The Fox-body Mustang was available as a convertible or as a hatchback, but the notchback, the third body style available, was the cheapest, lightest, and stiffest variant. The notchback is now one of the most popular and desirable versions of the Fox-body generation. Let’s see how it takes the subtle tweaks from Chip Foose’s pen.

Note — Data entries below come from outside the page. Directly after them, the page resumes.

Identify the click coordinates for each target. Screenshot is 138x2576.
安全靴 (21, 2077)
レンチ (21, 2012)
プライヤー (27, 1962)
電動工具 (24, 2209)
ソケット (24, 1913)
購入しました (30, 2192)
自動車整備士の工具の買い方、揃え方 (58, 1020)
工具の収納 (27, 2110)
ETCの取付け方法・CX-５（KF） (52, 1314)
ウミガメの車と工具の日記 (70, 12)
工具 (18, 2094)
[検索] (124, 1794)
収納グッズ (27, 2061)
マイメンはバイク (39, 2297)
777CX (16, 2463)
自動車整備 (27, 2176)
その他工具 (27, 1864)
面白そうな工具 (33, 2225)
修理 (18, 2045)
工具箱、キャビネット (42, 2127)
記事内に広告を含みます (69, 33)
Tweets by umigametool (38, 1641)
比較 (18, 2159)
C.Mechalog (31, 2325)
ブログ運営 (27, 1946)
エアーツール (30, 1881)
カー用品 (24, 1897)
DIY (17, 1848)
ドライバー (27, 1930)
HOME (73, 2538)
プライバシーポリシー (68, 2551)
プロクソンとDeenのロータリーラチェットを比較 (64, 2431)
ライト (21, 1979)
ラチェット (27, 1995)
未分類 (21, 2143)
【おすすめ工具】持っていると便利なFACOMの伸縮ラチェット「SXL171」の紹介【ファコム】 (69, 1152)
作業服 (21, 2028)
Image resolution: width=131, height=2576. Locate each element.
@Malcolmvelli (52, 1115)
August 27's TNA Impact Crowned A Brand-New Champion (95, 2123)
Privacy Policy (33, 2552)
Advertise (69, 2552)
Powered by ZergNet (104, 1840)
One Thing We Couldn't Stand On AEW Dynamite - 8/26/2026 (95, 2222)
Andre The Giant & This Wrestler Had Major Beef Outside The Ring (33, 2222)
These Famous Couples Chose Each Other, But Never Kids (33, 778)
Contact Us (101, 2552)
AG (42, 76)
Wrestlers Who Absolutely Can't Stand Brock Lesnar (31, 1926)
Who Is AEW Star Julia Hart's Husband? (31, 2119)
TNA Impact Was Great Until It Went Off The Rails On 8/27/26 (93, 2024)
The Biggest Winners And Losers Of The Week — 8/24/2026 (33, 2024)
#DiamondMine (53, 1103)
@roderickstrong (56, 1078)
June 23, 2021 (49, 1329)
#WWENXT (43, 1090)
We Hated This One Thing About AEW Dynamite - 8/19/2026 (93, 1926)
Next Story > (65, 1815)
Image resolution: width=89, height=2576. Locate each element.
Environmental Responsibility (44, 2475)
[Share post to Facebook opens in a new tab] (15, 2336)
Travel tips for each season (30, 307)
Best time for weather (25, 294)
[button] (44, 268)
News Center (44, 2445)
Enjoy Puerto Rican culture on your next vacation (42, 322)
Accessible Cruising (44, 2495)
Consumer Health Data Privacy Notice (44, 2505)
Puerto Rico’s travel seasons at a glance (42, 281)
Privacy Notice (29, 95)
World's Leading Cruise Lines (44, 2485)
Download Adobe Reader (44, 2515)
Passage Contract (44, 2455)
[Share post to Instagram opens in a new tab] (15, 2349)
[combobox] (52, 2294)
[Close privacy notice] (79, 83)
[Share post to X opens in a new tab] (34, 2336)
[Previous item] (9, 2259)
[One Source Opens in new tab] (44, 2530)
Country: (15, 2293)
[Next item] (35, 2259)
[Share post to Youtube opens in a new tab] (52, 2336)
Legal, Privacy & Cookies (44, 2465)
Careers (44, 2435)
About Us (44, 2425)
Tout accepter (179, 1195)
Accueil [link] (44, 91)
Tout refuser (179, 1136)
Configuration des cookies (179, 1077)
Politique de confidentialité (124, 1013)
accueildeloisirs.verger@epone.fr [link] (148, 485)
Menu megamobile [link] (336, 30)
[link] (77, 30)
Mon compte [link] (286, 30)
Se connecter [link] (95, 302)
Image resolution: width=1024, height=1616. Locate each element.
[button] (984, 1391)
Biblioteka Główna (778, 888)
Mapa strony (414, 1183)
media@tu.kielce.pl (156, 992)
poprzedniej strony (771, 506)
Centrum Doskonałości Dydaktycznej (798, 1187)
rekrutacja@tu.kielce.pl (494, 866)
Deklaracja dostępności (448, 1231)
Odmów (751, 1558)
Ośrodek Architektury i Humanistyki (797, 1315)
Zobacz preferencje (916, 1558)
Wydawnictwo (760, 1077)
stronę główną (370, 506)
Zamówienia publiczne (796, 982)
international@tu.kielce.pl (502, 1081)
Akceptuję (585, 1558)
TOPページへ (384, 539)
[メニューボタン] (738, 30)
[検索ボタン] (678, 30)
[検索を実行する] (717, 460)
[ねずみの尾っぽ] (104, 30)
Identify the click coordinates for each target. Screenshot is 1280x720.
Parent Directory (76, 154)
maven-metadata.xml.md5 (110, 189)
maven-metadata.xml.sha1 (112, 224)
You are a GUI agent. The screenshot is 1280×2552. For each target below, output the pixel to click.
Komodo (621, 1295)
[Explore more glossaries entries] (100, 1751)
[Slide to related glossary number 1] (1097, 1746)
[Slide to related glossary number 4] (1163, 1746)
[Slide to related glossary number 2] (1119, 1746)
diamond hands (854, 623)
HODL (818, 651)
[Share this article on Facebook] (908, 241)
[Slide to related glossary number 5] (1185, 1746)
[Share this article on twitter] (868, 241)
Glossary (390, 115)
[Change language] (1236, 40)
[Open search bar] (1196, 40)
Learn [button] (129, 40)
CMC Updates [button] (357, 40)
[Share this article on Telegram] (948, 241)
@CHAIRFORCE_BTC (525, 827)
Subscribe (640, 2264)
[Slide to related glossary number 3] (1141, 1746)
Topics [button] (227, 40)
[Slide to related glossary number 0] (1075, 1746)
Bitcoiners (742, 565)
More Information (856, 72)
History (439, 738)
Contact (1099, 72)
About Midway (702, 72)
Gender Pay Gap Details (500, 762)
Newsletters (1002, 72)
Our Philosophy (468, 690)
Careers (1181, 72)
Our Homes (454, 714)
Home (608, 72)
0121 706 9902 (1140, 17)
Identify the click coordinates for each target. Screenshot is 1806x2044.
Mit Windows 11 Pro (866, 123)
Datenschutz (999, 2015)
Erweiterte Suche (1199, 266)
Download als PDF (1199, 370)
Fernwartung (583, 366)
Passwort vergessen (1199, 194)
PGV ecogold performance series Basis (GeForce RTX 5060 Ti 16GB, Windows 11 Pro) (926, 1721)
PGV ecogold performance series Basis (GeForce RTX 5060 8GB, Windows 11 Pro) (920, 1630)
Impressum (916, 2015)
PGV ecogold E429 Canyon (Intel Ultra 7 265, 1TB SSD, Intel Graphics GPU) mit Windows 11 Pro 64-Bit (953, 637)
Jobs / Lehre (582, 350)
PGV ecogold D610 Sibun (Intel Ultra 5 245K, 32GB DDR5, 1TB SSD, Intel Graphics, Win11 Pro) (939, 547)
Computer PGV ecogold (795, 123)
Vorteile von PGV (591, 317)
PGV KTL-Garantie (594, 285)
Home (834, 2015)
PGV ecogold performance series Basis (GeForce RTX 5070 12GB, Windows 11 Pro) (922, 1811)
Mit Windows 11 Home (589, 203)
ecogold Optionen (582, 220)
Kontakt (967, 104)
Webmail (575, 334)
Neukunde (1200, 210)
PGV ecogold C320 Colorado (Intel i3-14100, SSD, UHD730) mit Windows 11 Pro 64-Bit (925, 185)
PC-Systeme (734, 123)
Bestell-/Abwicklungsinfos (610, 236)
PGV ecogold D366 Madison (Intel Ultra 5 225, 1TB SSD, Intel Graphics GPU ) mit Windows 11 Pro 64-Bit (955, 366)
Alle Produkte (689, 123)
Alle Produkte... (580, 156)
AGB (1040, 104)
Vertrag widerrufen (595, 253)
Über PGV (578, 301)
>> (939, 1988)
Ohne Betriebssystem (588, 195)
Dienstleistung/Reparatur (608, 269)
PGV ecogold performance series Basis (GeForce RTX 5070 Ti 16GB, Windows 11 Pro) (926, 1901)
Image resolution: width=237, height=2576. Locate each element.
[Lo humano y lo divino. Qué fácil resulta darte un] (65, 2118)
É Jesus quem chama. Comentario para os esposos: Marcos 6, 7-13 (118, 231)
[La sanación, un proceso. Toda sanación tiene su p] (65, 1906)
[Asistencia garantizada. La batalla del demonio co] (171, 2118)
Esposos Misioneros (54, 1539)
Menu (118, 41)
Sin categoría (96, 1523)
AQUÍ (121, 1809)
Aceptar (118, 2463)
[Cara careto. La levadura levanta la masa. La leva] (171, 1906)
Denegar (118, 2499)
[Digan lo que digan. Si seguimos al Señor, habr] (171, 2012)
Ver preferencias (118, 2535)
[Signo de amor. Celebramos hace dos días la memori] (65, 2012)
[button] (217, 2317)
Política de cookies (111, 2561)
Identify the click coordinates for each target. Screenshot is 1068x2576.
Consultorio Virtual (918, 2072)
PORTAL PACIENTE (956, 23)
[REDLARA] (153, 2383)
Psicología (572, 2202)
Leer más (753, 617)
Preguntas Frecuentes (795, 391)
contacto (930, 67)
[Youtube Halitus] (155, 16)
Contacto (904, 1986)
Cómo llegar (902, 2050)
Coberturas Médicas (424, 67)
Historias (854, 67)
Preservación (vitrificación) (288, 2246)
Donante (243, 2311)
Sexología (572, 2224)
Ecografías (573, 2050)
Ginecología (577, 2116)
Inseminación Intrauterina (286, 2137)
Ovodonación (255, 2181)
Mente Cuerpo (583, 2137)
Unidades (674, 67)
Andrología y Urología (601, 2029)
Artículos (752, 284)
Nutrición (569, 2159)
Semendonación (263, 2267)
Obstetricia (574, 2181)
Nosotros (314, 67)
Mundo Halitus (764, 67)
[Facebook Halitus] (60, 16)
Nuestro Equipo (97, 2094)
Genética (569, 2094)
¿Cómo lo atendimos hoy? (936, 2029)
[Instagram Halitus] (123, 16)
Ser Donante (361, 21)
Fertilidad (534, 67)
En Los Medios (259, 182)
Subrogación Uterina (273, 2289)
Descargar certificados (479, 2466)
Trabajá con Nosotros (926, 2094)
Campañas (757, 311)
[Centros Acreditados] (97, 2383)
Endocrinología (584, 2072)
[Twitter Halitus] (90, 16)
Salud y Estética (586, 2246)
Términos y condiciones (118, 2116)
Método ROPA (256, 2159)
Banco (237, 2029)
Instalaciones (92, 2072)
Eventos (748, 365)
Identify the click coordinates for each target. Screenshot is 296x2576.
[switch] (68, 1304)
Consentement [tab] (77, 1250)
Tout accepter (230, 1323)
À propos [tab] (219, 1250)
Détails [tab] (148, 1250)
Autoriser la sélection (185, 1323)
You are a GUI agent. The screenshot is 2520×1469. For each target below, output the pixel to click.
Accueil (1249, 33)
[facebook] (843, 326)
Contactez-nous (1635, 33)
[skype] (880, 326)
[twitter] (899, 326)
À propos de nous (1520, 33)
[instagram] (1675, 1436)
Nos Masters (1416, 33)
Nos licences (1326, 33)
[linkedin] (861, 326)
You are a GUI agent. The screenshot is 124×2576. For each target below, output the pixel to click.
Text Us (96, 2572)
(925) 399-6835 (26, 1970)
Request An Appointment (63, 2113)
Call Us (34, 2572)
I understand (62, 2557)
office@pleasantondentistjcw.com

Chip starts by drawing a Fox-body notch from a roughly front-three-quarter perspective, adding a modest spoiler, a revised quarter window, and a mild ground-effects kit. Before the Fox-body Mustang’s heyday, Lee Iacocca left Ford for Chrysler and took his relationship with Carroll Shelby with him: Chip imagines what could have been if Shelby stuck around to enhance factory Mustangs instead of turbo Chryslers. The proposed Shelby Fox-body Mustang includes wheels that are similar to the 1967–68 Shelby aluminum alloys but are larger and yield a better stance. Foose decks out the Mustang with racing stripes, a more aggressive front bumper, a hood scoop, and graphics befitting the Shelby brand.
It’s a shame that Carroll Shelby couldn’t make a Fox-body Mustang. Did Chip make one worthy of the legendary name?